Markets & U.S. Election Hangup

Andrew McManus - Nov 13, 2020

Highlights of market activity for October and comments regarding the state of the U.S. election

It feels somewhat redundant to comment on the state of the markets for October, while at the time of writing (days after the US election) the President has yet to be announced. Fortunately, the markets were somewhat subdued over the past month with the S&P 500 oscillating between 3200 – 3500; fears of another major shock simply did not materialize. Meanwhile, the TSX performed virtually the same, trading in an equally narrow range between 15,500 – 16,500 and finishing the month at the bottom of the range. A bleak outlook for another round of stimulus before the U.S. election, a surge in reported COVID cases and mounting speculation for a contested election was enough to keep investors on the sidelines in October, despite a string of positive third quarter results from ‘A’ list companies. 
 
While it has not been our custom to comment on the current month, rather this is a review of the previous month, but given the fact we are in the midst of an historic contentious election in the U.S. we thought it prudent to break tradition and at least provide some colour before our opinion is rendered obsolete.

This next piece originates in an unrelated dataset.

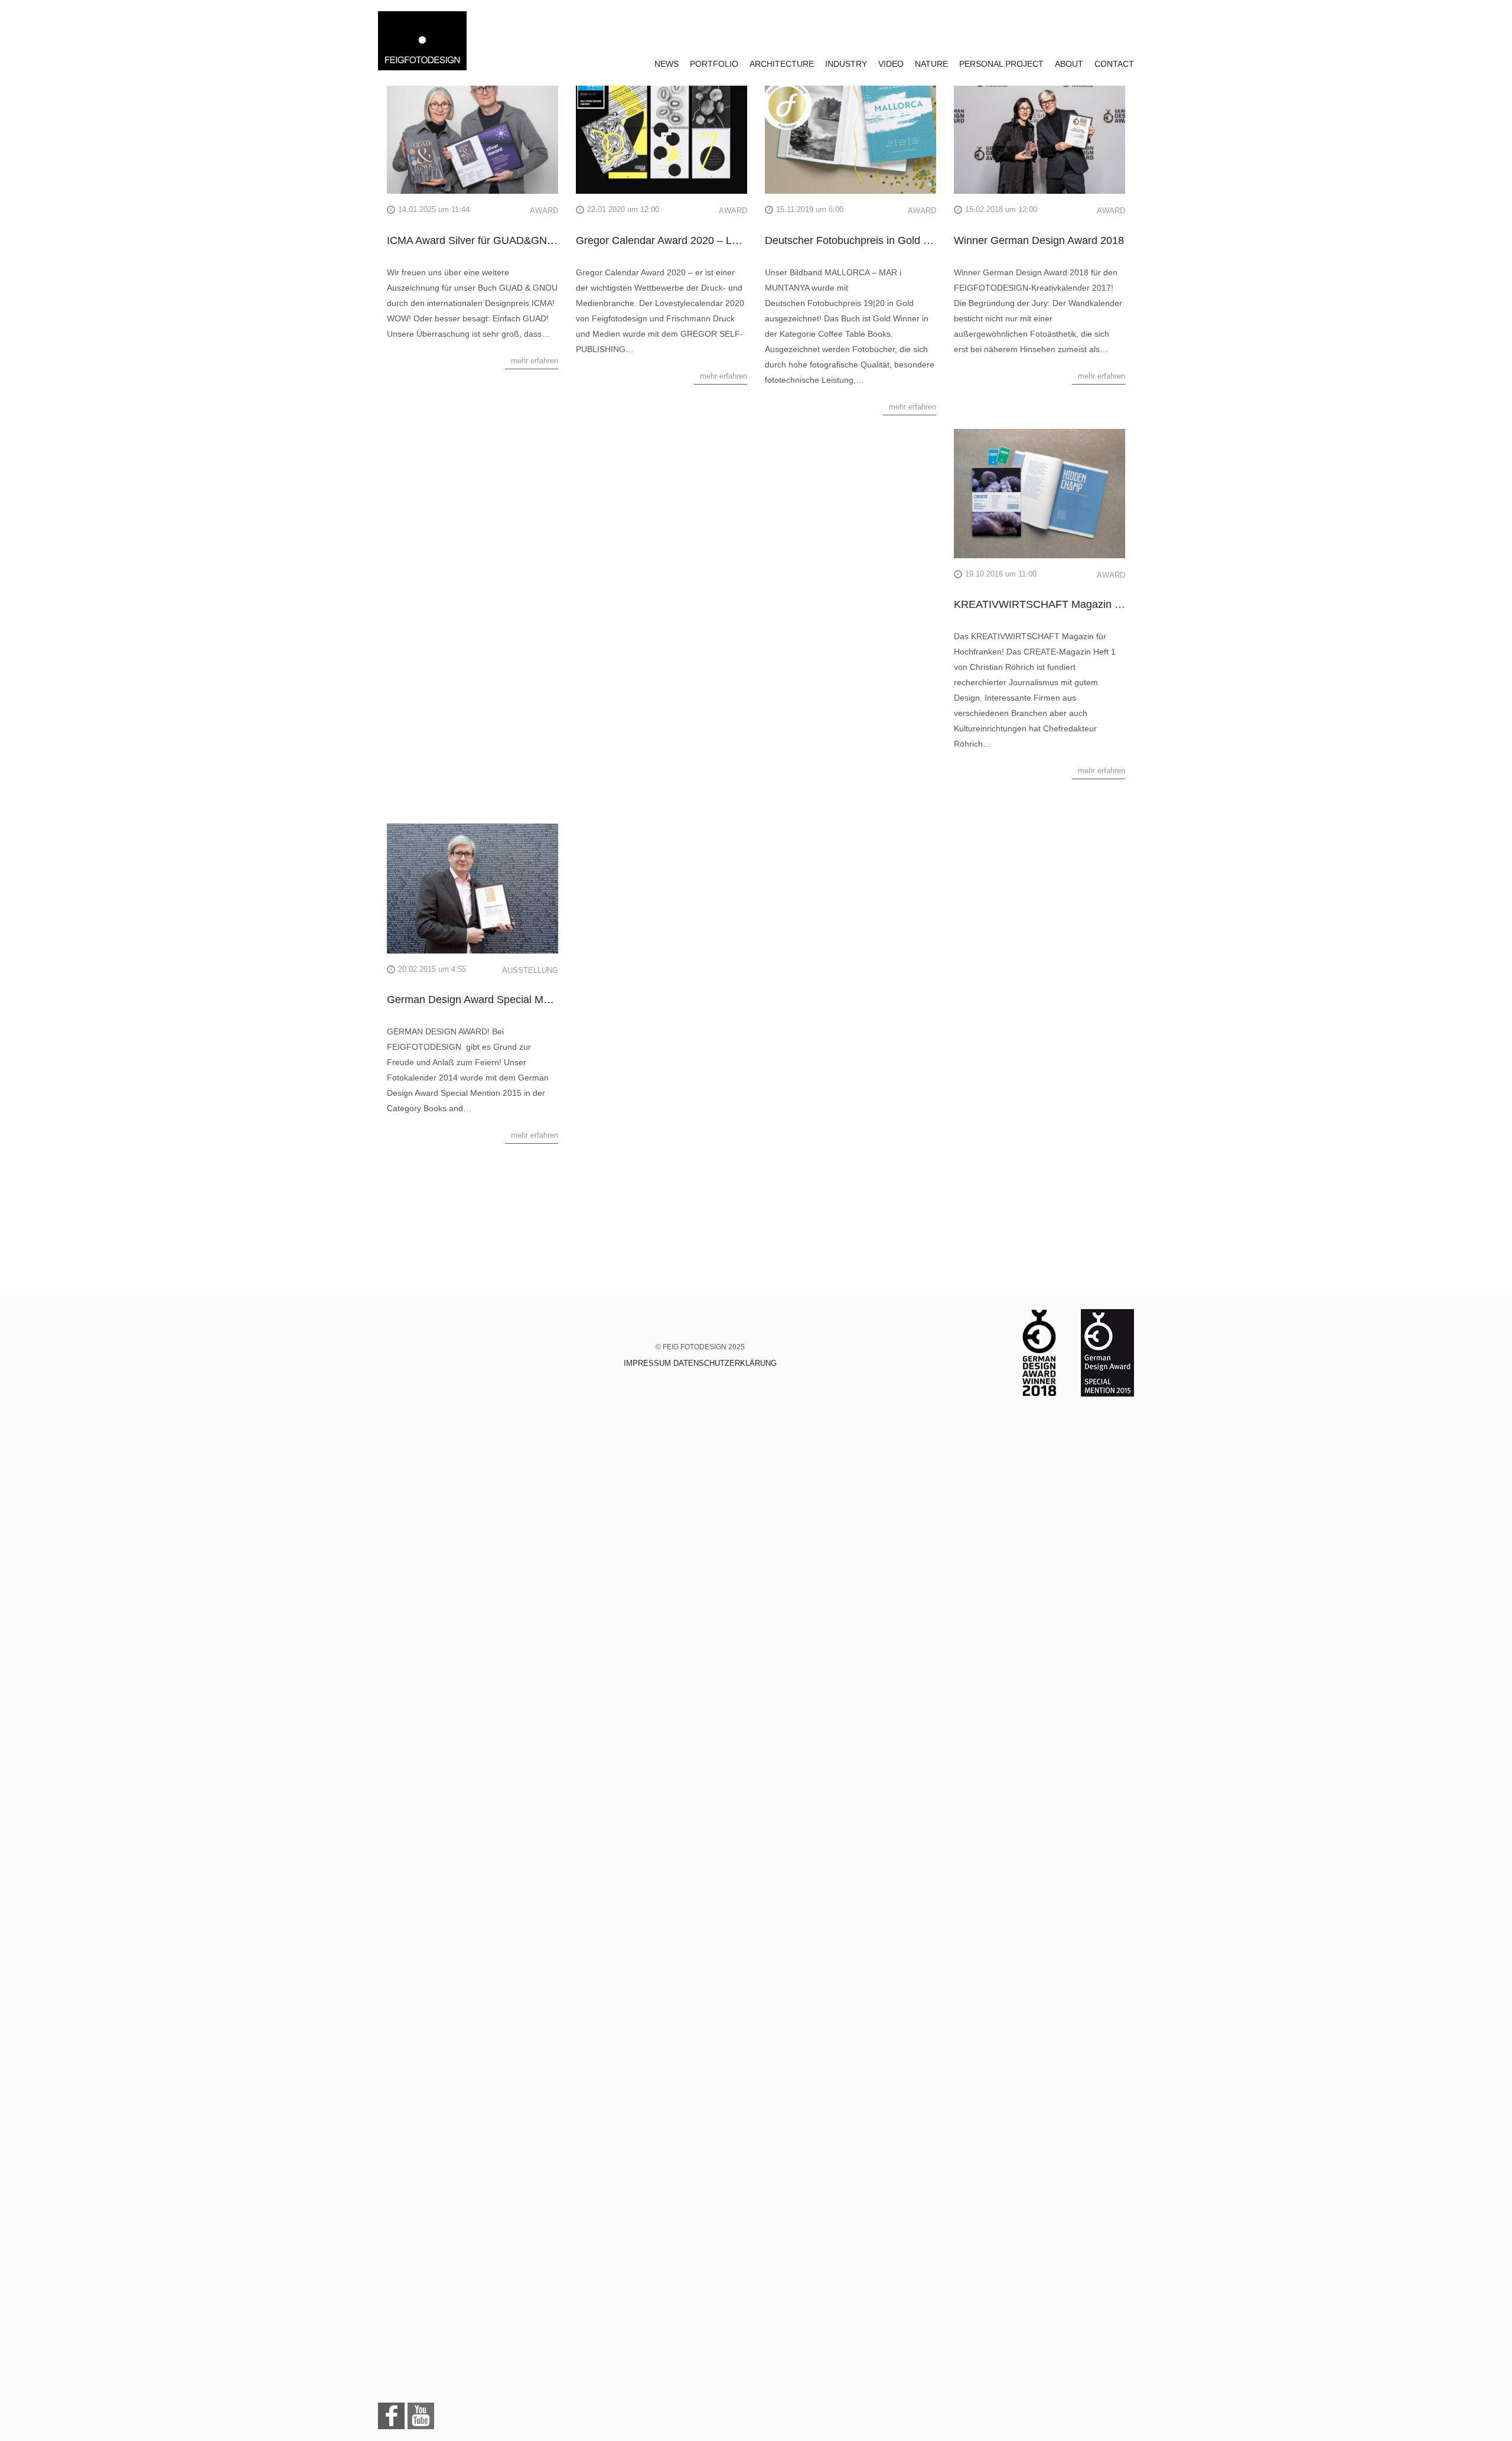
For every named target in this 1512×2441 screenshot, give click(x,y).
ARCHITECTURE (782, 64)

In our view, regardless of which party takes the White House, at the end of the day a Republican majority remains in the Senate. Investor’s initial reactions to a potential Biden win, appear to be positive with solid buying activity over the first few days of post-election trading sessions. It is also highly likely that another round of stimulus will be approved in short order, and clearly, with such an equally divided government it’s hard to imagine any dramatic changes to the current policies in place, i.e. taxes and U.S. energy independence.
 
Regardless, the circus around the election will drag on, but the markets do not appear to be concerned. As a result, we refer to our previous commentary where we mentioned the daily price average trend line for 2020, and how it has literally mirrored the historical average daily price trend line for past election year cycles. Bottom line; despite the added volatility related to COVID and the current state of the U.S. election, we’re confident this trend will continue with a positive trajectory until year end. We  highlight our outlook for the TSX to finish the calendar year at 18,200 and the S&P 500 to finish at 3,650, which means at this point in time an announcement regarding the Presidency will simply be a positive catalyst for the markets to resume the trend.